En 2006, vous avez collaboré avec Will Oldham sur un album uniquement constitué de reprises, The Brave and The Bold. Plus loin dans le passé, vous avez accompagné le Brésilien Tom Zé sur scène : qu’avez-vous retiré de ces expériences ?
Avec Tom Zé, le pari était simple : il s’agissait d’apprendre à jouer sa musique et d’essayer de lui injecter un peu de notre personnalité, sans nuire pour autant à son originalité propre. Ça a été une expérience prodigieuse, ne serait-ce que parce que Tom est un homme des plus généreux : il tenait vraiment à ce que nous puissions exprimer nos sensibilités dans sa musique, il a été formidable de bout en bout. Avec Will, le défi était de trouver de nouvelles façons de jouer des chansons de Bruce Sprinsteen, Elton John, Milton Nascimento ou Devo. Reprendre une chanson, c’est d’une certaine façon essayer de lui rendre justice, et aussi de lui rendre service, de lui apporter des choses qu’elle n’avait pas jusqu’alors. Il fallait aussi que ça colle avec l’univers de Will. Ce qui était intéressant, c’est que nous n’étions plus vraiment Tortoise à ce moment-là : nous étions six personnes travaillant sur un même projet. Ça a été l’un des enregistrements les plus plaisants et les plus amusants que j’aie jamais faits.
Sais-tu quelle est la place de Tortoise dans l’histoire musicale en général, et américaine en particulier ?

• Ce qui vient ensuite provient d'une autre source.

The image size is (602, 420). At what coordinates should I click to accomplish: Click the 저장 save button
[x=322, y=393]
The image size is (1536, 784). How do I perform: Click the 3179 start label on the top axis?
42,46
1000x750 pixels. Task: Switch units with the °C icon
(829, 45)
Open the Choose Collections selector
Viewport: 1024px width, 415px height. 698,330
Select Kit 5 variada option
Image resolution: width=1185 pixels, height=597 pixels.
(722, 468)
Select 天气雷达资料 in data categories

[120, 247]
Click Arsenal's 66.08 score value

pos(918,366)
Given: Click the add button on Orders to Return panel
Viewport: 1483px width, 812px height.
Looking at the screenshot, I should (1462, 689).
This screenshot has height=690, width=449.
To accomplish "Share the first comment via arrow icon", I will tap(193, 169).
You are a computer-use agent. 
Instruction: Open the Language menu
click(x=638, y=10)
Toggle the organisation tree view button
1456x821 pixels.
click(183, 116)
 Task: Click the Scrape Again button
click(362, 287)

Pour certains journalistes, comme ceux de Mojo par exemple, il y a une histoire du rock’n’roll qui part de Chuck Berry et se prolonge avec les Beatles, les Stones, Dylan, etc. Je ne me reconnais pas dans cette vision de l’histoire. Je préfère cultiver l’idée que chaque chose en ce monde peut en affecter une autre, même de la manière la plus subtile et la plus hasardeuse. Qu’on soit ou non familière avec elle, il existe une histoire musicale plus vaste et plus complexe que celle dont parlent les journaux de musique. A Chicago, il y a un excellent comic hebdomadaire, The Secret History of Chicago Music, qui s’intéresse aux musiciens oubliés, ou dont la popularité n’a jamais dépassé le périmètre de la ville. Chaque semaine, il raconte l’histoire d’une figure locale – qui peut être un groupe garage comme un jazzman. C’est ça qui m’intéresse : qu’on ait entendu parler d’eux ou pas, tous ces gens ont eu à leur échelle un impact sur leur environnement et sur leurs contemporains. C’est dans cette histoire-là que Tortoise veut s’inscrire – à une échelle peut-être plus large, puisque nous avons été amenés à parcourir le monde. La simple idée que nous avons eu notre propre petit effet sur les choses suffit à me rendre heureux.